**Objectif de l'exercice:** D'après le passage fourni, qu'est-ce qui empêche Ugo de pousser complètement dans les virages ?

**Passage fourni:**
⟨

Son entraîneur Samuel Chaillou décrypte l’équation dans l’Equipe : «Ugo n’a pas de force au niveau des jambes. Il doit compenser son manque de stabilité des genoux par autre chose. A cause d’une atrophie musculaire et de chevilles ­verrouillées, il ne peut pas pousser complètement dans les virages. Ça gêne aussi sur les battements, avec un pied qui offre plus de résistance à l’avancement… Il faut arriver à trouver des jambes qui lui permettent de s’équilibrer, si ­possible d’avancer, mais surtout de ne pas freiner.»

⟩

**Bloc de données:**
⟨

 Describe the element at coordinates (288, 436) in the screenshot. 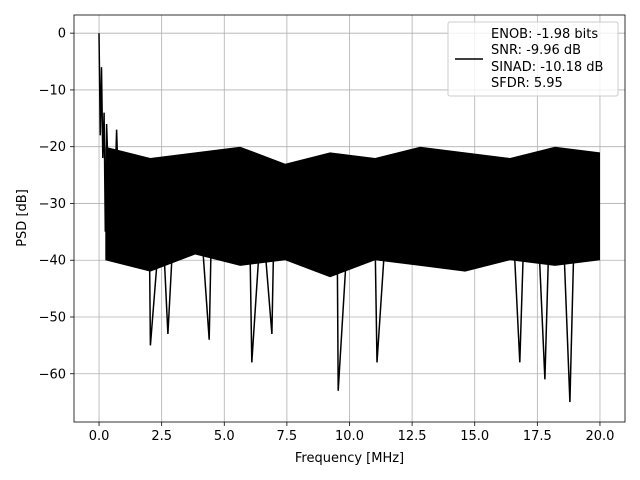

I see `x-tick-label: 7.5` at that location.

⟩

**Partie réponse:** Une atrophie musculaire et des chevilles verrouillées.